## WHAT TO WORK ON
Count the lines in the entries below that contain the string "Enable", treating uppercase and lowercase letters as distinct. Reply with the number alone.

## RECORDS SHOWN
☆ ☆ ☆
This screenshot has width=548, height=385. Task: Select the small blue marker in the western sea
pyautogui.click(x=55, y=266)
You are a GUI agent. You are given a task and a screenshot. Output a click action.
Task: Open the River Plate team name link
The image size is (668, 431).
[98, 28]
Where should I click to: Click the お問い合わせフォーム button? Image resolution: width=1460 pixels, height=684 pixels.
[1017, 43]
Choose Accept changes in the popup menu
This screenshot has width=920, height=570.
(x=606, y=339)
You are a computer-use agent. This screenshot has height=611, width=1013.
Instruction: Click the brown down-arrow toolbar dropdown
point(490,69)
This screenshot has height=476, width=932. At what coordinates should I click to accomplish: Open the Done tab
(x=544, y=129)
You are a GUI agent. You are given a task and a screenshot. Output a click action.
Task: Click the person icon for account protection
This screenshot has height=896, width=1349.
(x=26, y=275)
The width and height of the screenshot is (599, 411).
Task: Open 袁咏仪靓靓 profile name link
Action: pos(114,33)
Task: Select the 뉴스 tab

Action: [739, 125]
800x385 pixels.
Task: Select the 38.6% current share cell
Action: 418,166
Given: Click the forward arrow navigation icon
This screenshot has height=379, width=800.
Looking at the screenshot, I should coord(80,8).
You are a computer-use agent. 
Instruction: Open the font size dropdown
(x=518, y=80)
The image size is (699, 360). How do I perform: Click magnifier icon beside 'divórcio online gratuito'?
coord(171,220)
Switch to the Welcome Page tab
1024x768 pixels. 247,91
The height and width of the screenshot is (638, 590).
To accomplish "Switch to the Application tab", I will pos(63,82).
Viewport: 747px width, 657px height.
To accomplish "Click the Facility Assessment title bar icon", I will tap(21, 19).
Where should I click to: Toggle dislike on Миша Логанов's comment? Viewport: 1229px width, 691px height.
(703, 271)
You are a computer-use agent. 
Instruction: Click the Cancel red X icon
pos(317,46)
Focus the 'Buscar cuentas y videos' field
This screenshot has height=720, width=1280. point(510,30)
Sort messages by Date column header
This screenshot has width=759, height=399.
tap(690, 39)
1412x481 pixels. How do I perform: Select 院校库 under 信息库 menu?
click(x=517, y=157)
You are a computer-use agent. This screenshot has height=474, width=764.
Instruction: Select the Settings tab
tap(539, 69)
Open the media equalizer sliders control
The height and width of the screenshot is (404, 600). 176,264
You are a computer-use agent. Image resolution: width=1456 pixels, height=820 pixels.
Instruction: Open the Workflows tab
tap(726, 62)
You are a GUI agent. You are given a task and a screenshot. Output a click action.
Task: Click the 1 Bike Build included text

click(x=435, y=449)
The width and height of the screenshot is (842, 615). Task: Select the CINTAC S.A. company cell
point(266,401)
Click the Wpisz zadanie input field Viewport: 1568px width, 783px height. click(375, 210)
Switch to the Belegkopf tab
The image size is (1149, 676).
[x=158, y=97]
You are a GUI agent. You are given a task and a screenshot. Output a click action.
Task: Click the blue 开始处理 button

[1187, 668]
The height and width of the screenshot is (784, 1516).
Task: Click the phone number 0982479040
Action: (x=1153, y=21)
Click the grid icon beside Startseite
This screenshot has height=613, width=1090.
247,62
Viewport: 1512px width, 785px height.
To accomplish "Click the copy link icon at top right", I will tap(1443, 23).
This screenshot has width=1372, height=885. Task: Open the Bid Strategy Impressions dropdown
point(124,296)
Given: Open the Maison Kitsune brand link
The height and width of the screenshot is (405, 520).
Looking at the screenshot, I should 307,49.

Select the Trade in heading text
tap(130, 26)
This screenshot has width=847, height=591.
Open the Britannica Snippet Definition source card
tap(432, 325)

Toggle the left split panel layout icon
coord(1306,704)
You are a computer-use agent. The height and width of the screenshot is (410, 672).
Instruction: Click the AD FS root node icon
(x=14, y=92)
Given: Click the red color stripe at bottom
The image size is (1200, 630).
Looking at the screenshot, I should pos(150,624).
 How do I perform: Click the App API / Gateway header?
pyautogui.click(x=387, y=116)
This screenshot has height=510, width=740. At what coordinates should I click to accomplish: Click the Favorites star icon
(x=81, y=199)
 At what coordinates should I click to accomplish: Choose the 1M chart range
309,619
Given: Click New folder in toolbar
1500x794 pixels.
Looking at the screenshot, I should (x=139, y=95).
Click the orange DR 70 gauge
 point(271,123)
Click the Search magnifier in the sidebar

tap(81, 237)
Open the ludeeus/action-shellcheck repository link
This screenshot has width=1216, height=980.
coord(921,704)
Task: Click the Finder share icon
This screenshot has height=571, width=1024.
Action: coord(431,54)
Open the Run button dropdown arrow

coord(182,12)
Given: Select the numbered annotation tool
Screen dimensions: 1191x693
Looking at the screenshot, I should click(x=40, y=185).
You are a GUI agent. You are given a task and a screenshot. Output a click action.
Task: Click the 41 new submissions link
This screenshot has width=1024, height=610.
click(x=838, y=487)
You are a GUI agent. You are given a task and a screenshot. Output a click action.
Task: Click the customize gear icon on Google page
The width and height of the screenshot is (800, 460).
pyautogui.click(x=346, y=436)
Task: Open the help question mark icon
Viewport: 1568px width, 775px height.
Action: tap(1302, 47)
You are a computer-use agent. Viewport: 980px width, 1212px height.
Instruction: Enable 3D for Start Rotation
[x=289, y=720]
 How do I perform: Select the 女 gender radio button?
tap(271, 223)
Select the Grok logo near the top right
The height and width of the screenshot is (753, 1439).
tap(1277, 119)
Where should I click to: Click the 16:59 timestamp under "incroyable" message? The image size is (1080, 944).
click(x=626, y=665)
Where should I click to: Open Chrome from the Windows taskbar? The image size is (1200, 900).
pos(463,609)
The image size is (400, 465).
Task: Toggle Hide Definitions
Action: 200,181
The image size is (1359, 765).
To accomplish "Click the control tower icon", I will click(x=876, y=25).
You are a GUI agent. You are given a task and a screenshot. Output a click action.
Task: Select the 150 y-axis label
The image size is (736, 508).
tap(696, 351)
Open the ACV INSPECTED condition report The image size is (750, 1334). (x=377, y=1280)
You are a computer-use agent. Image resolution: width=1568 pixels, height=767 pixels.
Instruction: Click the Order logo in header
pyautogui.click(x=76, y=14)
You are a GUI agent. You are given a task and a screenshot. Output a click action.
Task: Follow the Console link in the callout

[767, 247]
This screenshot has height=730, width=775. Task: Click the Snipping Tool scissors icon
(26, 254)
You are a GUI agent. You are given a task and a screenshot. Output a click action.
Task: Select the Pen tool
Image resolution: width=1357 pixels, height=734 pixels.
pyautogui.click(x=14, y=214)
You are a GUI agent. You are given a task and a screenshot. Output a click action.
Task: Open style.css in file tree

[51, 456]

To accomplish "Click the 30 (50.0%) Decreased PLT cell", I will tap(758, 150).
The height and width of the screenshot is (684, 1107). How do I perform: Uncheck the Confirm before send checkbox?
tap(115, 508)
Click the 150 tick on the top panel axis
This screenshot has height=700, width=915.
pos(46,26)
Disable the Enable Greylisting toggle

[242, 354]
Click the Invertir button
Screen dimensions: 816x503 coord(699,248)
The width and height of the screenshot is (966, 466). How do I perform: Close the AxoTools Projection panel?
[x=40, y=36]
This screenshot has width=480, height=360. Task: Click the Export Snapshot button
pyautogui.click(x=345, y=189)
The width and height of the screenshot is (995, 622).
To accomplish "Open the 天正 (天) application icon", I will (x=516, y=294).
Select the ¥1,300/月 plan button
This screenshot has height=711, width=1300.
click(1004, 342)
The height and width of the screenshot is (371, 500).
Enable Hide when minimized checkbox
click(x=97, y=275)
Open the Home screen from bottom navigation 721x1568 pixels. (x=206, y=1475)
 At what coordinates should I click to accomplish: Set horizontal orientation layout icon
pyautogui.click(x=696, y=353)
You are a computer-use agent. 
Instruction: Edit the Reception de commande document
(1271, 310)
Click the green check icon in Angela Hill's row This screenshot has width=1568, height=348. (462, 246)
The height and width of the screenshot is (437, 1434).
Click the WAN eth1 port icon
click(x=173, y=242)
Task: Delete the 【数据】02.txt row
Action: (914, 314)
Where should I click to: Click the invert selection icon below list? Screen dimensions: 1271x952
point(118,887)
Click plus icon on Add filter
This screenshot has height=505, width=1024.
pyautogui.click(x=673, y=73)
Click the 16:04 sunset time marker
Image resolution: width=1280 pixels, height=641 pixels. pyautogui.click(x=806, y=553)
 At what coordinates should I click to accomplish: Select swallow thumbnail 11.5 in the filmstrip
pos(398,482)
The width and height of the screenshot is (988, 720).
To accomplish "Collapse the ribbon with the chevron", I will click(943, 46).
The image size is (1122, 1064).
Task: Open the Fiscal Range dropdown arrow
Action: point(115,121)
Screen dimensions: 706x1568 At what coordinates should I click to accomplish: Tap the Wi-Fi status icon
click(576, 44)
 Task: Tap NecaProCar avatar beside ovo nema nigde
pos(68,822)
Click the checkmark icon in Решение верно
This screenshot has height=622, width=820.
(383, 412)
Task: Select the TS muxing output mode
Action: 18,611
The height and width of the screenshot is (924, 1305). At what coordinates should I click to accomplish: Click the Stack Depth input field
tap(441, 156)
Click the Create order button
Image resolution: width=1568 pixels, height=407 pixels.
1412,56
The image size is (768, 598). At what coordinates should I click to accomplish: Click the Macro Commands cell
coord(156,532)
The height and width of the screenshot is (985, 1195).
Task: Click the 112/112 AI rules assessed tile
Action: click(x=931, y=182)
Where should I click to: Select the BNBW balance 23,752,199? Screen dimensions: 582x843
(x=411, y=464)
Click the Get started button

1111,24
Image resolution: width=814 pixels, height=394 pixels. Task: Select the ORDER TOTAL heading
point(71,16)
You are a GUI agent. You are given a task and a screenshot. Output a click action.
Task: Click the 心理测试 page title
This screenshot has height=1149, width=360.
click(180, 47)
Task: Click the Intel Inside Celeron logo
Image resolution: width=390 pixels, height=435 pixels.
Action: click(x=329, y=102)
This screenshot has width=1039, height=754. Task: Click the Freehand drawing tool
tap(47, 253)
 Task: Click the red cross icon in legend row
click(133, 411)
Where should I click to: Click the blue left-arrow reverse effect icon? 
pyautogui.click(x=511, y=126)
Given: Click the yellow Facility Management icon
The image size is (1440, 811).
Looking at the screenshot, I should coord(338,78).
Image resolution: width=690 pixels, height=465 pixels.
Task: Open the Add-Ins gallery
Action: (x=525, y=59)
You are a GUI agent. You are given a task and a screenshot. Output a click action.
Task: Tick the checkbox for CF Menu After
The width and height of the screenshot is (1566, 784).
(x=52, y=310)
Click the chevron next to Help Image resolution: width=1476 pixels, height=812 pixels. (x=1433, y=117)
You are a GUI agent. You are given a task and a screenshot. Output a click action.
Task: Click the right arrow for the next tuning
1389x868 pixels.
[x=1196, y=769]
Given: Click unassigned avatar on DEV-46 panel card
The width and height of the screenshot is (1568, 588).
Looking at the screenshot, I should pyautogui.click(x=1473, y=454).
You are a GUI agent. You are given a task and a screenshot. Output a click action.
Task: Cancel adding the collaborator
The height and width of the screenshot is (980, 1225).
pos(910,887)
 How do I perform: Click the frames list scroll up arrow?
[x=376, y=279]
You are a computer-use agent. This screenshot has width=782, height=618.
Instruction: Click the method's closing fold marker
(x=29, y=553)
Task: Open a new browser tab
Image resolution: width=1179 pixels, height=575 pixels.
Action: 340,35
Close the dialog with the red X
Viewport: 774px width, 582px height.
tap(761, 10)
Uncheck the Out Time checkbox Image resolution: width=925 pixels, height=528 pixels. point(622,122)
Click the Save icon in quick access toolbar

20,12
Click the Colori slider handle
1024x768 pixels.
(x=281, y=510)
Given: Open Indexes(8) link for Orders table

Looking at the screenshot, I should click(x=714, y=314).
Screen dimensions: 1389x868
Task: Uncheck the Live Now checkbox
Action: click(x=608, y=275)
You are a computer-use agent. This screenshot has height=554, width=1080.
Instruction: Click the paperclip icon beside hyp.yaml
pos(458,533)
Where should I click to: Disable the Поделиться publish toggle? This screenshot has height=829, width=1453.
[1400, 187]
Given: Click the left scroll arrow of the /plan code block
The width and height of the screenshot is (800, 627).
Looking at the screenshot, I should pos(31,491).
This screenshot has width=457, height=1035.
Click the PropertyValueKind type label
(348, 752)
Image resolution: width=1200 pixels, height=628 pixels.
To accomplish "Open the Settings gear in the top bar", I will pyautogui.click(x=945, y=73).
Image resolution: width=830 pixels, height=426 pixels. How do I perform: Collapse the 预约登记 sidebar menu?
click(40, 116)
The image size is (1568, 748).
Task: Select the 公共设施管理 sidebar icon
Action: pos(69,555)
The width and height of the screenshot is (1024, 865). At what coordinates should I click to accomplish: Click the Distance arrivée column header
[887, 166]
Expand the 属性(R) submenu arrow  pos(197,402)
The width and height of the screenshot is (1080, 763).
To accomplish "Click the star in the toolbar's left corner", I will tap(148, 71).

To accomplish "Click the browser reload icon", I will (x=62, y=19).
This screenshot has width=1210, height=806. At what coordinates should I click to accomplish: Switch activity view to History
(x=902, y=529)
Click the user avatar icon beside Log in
☆ ☆ ☆
## WRITTEN ANSWER
3